“Saudações de um operário alemão que não mata inocentes”

Rodrigo Trindade

Essa é foto de míssil russo que caiu, nessa semana, em cidade da Ucrânia e não explodiu. Ela lembra uma história que aconteceu na Espanha, quase um século antes. Andres Delgado escreveu em 2017 para a revista “Ultimo Round” sobre o episódio, e que foi recentemente lembrado por Juan Manoel P. Domínguez em texto para o Mídia Ninja.

Em 1937, como parte da ajuda de Hitler ao também fascista espanhol Franco na guerra civil espanhola, a Lutwaffe bombardeou várias cidades dominadas pelos republicanos. Eis que em uma cidade do País Basco, uma bomba atingiu a terra, mas nunca explodiu, ficando embutida no meio da praça central. Os moradores surpresos e assustados não ousaram movê-la, e lá permaneceu por anos durante o governo de Franco, como símbolo de morte, do poder do regime e do castigo de quem se rebelou.

Em um dia de primavera, pela manhã, Julen se cansou dos detalhes da paisagem que arruinavam a praça, procurou por ferramentas e decidiu desmontar e remover o dispositivo. Nas primeiras horas trabalhou sozinho, ao meio dia já contava com a ajuda dos amigos. (Porque se há algo pelo que morrer, que seja com os amigos). No meio da tarde, todas as pessoas da cidade já estavam na praça, na expectativa e colaborando como podiam.

Ao anoitecer, eles a desarmaram, entraram em uma carroça e decidiram que iam levá-la para a cidade vizinha, onde ficava a sede municipal da região. Mas o interessante da história foi o que encontraram dentro da ponta da bomba.

Lá, junto com cabos e pedaços de metal, eles encontraram um papel manuscrito que continha apenas algumas palavras. Achavam que poderia indicar o local onde foi feito, seus componentes ou algumas instruções de uso, mas mesmo assim despertou a curiosidade das pessoas. Claramente não estava em basco, espanhol ou inglês. Aparentemente era alemão.
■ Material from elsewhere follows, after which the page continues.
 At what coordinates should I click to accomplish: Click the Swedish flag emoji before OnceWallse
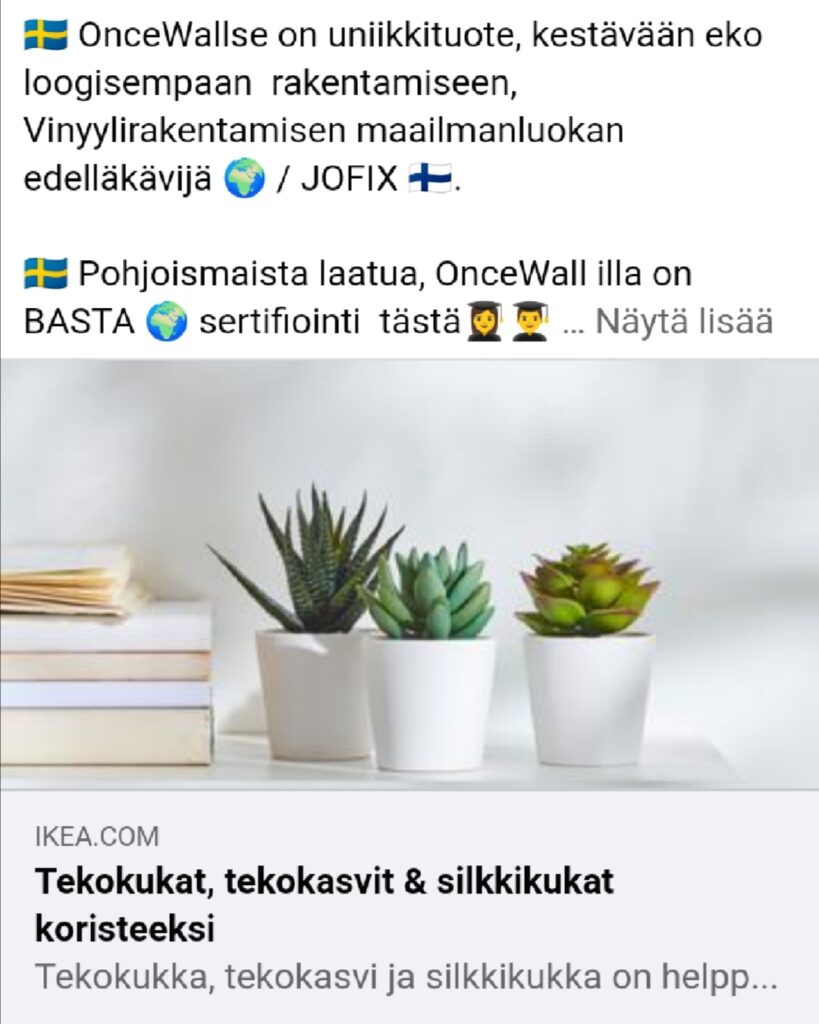coord(46,35)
Na aldeia, só havia uma pessoa que conseguia decifrar a escrita: Mirentxu, que quando criança, por causa do trabalho do pai, havia passado alguns anos em Hamburgo. Mirentxu estava como era natural, na praça. Ela foi solicitada e assumiu o papel. Demorou não mais de meio minuto em ordenar as palavras e a gramática na sua jovem mente. Finalmente, para cortar o suspense, disse olhando para todos os seus vizinhos (que ao mesmo tempo a olhavam em silêncio): “No papel está escrito o seguinte: Saudações de um operário alemão que não mata inocentes”.
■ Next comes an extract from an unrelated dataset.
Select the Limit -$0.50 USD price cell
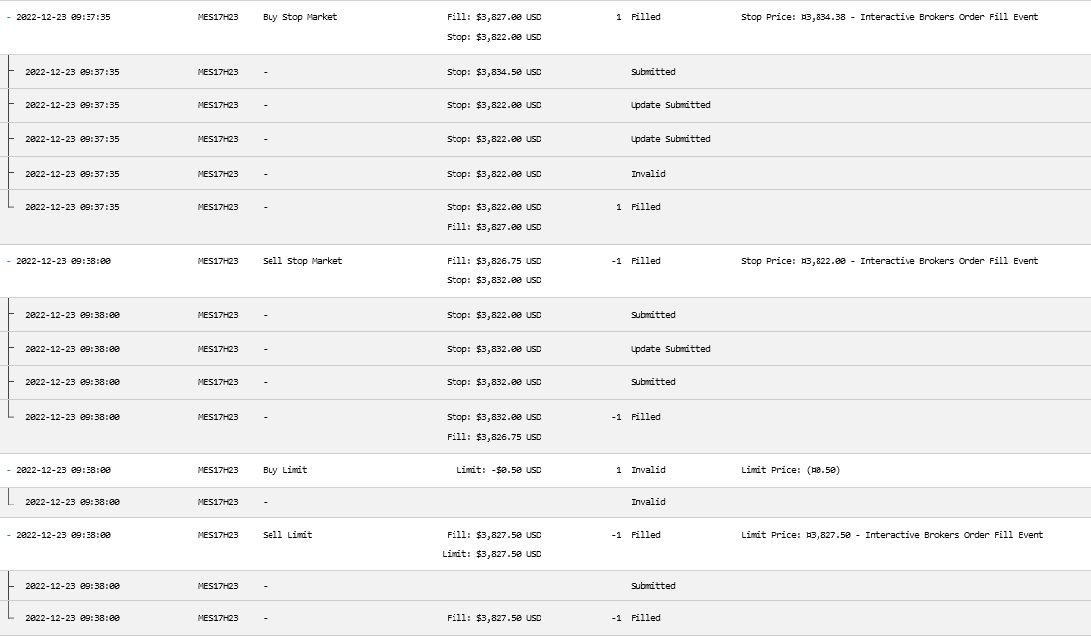1091x636 pixels. coord(498,470)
Ninguém saiu da praça nas horas seguintes. Eles discutiram, conjeturaram e interpretaram o manuscrito de mil maneiras. Por fim, antes da meia noite, o povo decidiu por unanimidade que a bomba não iria embora, até mesmo voltaria ao seu lugar. A partir daquele momento, a bomba na praça passou a simbolizar a resistência, o fim do medo e o poder de um povo com consciência de classe. Tudo isso como um presente de um trabalhador alemão que, em meio à ditadura nazista, arriscou a pele e deixou claro que nem o medo nem o regime seriam capazes de torná-lo um monstro a mais.

Histórias como essa da pequena cidade do País Basco nos ensinam que a guerra é sempre um empreendimento de velhos homens ricos que se conhecem e odeiam, para que jovens pobres que não se conhecem, matem e mutilem uns aos outros. Mas, às vezes, algo diferente pode ser feito.

Como Domínguez escreveu, não se trata de bandeiras políticas, se trata de empatia, de leituras sobre o lugar em que outros se encontram. É algo importante a se lembrar: se você faz parte de um regime de morte, sabote-o desde dentro, que a história irá lhe retribuir com o melhor prêmio reservado a um ser humano: a imortalidade junto aos que lutaram do lado certo da história.